_WORK ITEM A:_
Please translate this sentence from the article on the Select ID partnership into Spanish: "A new Reusable Digital ID Network partnership to serve UK financial services providers has been announced by Select ID, SQR, Luciditi and Australia-based ShareRing."
_WORK ITEM B:_
According to the article on the Select ID partnership, in what year did Luciditi become the first Digital PASS credential in the UK?
_WORK ITEM C:_
Extend the article on the Select ID partnership and reusable digital ID by adding the next paragraph after its final sentence.

_SOURCE DOCUMENT:_
- - - - -
Select ID partners with Luciditi, SQR, ShareRing
Reusable digital ID promises improved customer experience
 

A new Reusable Digital ID Network partnership to serve UK financial services providers has been announced by Select ID, SQR, Luciditi and Australia-based ShareRing.

The strategic partners will work to improve remote customer onboarding for financial services and adjacent regulated sectors with robust identity verification and seamless customer experiences through reusable ID. They will promote the adoption of reusable IDs to comply with KYC regulations, just as enabling legislation is being passed by the UK’s government. They are also looking ahead to refining and implementing Select ID as a reusable ID network service in collaboration with industry stakeholders, regulators and financial institutions.

Luciditi has been notably active in age assurance since becoming the first Digital PASS credential in the UK in 2023, but its reusable digital identity wallet app can be used to re-supply identity information to financial institutions or any other relying party on request.

“This partnership aligns with our mission to create a safer, more efficient and interoperable digital ecosystem and we are excited about the growth that this network will bring to the UK digital identity landscape,” says Luciditi CEO Ian Moody.

SQR has operations in the UK and the Isle of Man and provides tokenized ID proofing through selfie biometrics and pubic data monitoring.

Like the UK companies, ShareRing is Digital Identity and Attribute Trust Framework (DIATF) certified, and provides self-sovereign digital identity in the form of a mobile identity wallet after completing a biometric video selfie check.

“The launch of the Select ID Network will enable UK financial services and other sectors to access reusable Digital ID providers through a single contract and technical connection,” says Select ID CEO Nick Mothershaw. “Acceptors of ID information can now come to one place to access a wide range of inclusive ID proofing methods and ready-to-go reusable IDs through our partner ID Providers, improving customer experience and success rates.”

Mothershaw explained why financial services are the first use case tackled by Select ID in an interview with Biometric Update at the end of 2024. Select ID also added BankID Norway to its advisory committee just weeks ago.

Inspiring confidence with biometrics and VCs

There is no sector in which even half of consumers trust that their personal data will be protected, according to Thales2025 Digital Trust Index.

Thales says the decline in trust for digital services has been nearly universal, and is due largely to greater awareness among consumers of the consequences of their data security being compromised.
- - - - -
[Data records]
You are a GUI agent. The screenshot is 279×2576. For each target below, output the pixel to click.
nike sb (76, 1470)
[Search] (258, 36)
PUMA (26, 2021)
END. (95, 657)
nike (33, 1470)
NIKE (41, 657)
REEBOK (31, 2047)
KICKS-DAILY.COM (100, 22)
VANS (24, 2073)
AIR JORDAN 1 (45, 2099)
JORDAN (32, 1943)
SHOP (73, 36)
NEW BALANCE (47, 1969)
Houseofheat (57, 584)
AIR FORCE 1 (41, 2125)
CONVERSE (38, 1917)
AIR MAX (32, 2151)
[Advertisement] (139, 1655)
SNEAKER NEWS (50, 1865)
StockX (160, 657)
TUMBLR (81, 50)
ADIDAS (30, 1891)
- - - - -
_OUTPUT A:_
Select ID, SQR, Luciditi y ShareRing, con sede en Australia, han anunciado una nueva alianza de red de identidad digital reutilizable para atender a los proveedores de servicios financieros del Reino Unido.

_OUTPUT B:_
2023

_OUTPUT C:_
Brands or services adopting emerging or advanced technologies like biometrics and passwordless authentication inspire greater confidence in 64 percent of consumers, according to the report. Verifiable credentials are not explicitly mentioned among those advanced technologies, but surely could have been.

The combination of biometric binding and verifiable credentials was examined in a recent webinar hosted by Dock and featuring Daon VP of Customer Success EMEA and APAC Paul Kenny and Youverse CEO Pedro Torres.

These technologies enable reusable ID, and the three executives debated whether reusable ID is the “killer app” for VCs. Even if not, Torres suggests that business models around traditional KYC checks are not sustainable, and “will be completely disrupted because KYC should be reusable.”

The interoperability of VCs makes that change possible.

Amazon explained its motivation in leaning in to digital credentials, mobile driver’s licenses (mDLs) and EU Digital Identity Wallets in another online event from Dock.

Amazon Principal Product Manager for Identity Services Paul Grassi says the company plans to accept verifiable credentials from trusted issuers as part of a plan to move from verifying identity to accepting standardized digital IDs.

For Amazon, ID acceptance is about more than buying and selling. It is also about meeting regulatory obligations for age checks, regulated areas like healthcare and prescription services, and deliveries. Left unsaid is that people in areas where they are not issued an mDL or wallet-based digital ID credential will be accepted through third parties, or will have to go through the same ID document and biometric selfie process as they do now.